§ **WORK INSTRUCTIONS**:
Go through the data and tally the lines that hold the string "computer". Reply with the total alone.

*** Block opens ***

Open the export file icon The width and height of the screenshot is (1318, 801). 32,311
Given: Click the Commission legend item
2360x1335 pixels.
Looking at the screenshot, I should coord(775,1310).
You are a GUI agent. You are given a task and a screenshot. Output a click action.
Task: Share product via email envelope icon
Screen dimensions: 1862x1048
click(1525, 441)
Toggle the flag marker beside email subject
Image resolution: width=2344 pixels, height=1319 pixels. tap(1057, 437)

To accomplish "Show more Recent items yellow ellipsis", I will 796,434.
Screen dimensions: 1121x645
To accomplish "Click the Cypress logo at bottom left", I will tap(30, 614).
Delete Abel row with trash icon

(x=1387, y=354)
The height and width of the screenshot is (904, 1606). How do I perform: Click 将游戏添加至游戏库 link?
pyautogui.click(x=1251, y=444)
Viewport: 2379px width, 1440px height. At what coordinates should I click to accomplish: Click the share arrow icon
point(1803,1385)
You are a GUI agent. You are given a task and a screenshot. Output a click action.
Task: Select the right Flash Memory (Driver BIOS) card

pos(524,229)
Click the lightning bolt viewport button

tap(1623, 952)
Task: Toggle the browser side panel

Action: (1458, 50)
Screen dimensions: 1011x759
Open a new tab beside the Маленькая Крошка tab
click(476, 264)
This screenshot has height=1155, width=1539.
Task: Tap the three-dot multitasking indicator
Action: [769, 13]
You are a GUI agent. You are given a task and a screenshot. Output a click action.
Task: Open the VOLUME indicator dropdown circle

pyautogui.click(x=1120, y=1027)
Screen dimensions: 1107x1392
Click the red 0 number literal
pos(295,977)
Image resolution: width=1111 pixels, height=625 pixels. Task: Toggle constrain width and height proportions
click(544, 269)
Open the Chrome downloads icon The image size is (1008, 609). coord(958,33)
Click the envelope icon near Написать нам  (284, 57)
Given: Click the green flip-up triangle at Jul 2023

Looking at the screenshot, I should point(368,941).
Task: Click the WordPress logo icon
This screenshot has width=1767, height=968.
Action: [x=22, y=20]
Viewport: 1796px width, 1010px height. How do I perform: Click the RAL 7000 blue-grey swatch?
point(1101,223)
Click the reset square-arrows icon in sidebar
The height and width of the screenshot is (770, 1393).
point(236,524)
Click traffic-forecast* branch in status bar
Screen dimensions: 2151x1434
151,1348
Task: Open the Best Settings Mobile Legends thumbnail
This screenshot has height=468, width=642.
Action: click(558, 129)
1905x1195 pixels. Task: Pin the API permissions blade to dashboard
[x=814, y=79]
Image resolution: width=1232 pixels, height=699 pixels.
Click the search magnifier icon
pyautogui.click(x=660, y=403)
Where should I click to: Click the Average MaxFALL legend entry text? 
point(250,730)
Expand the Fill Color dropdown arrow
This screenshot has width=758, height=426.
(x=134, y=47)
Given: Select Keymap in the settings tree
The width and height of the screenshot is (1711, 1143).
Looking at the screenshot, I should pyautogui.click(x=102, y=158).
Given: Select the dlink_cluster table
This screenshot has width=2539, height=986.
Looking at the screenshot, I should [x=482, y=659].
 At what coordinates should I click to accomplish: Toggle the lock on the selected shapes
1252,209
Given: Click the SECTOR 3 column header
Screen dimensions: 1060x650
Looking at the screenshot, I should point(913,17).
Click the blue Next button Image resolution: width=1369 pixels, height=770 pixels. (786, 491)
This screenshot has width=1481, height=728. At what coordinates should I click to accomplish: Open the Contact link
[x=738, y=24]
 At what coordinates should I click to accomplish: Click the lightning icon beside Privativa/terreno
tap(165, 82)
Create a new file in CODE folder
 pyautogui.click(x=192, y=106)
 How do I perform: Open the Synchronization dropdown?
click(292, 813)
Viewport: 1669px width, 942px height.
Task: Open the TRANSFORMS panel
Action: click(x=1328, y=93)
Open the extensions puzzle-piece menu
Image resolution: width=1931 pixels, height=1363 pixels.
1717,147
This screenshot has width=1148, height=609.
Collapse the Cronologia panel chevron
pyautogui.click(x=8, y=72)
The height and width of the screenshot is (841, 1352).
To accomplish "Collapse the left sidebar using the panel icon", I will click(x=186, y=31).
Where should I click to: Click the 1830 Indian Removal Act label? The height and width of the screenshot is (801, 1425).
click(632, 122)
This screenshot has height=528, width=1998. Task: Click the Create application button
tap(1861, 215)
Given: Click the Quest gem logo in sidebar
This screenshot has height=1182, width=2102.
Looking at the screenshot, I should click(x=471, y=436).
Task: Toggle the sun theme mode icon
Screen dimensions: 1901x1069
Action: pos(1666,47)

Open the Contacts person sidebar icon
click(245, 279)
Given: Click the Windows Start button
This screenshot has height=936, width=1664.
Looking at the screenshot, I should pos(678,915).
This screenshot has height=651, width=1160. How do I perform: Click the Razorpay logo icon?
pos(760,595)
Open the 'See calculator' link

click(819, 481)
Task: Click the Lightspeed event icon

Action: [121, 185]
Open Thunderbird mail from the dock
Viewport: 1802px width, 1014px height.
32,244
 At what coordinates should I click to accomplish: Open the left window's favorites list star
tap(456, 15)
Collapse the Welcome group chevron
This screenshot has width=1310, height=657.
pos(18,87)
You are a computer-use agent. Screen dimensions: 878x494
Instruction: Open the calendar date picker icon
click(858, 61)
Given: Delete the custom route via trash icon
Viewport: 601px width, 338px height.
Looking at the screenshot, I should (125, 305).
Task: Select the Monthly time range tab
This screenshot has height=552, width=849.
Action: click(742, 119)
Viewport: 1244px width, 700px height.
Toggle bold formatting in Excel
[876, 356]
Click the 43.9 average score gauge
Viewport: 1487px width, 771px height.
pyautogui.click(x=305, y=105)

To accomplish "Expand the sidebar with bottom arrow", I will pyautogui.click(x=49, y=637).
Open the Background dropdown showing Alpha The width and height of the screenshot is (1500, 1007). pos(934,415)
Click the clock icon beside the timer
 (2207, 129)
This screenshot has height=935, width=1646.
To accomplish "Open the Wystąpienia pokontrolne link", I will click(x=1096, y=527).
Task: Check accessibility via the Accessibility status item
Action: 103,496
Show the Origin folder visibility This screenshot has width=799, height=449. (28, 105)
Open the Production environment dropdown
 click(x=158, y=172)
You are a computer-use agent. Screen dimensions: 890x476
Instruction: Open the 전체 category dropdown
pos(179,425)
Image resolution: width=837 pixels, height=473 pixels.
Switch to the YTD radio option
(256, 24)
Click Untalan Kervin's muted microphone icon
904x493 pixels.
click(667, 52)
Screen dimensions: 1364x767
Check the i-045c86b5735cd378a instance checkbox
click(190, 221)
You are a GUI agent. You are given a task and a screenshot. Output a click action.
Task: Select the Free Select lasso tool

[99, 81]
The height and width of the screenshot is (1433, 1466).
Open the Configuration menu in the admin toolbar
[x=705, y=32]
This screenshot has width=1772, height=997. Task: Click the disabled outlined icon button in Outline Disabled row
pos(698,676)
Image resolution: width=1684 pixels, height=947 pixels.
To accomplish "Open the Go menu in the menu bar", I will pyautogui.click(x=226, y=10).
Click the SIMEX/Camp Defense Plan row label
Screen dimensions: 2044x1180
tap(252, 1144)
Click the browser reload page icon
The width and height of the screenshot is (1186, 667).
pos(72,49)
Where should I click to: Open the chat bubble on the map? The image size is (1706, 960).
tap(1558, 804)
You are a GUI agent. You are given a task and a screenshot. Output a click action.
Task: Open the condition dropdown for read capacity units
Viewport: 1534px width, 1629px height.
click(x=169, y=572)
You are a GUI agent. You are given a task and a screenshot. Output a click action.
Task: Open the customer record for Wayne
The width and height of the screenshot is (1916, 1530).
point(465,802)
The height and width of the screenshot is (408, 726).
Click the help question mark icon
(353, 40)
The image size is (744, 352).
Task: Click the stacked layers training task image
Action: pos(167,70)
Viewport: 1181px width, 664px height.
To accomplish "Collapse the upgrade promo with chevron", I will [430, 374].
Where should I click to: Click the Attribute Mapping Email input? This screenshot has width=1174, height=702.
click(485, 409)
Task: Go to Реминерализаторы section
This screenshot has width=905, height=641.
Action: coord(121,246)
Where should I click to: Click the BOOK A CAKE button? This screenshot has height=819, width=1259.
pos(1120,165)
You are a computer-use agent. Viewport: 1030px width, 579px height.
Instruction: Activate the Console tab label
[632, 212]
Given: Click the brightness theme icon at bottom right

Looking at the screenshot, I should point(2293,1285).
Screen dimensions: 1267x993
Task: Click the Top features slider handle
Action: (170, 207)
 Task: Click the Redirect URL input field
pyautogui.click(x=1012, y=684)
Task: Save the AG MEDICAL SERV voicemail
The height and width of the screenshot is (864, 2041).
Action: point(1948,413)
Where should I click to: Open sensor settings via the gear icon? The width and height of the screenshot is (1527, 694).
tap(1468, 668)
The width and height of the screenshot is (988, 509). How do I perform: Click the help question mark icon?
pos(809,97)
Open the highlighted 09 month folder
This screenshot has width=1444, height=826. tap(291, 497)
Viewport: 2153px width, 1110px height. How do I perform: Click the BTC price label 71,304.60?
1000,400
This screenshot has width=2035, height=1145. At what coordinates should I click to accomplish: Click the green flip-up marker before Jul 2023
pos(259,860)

*** Block closes ***

§ **ANSWER SPACE**:
3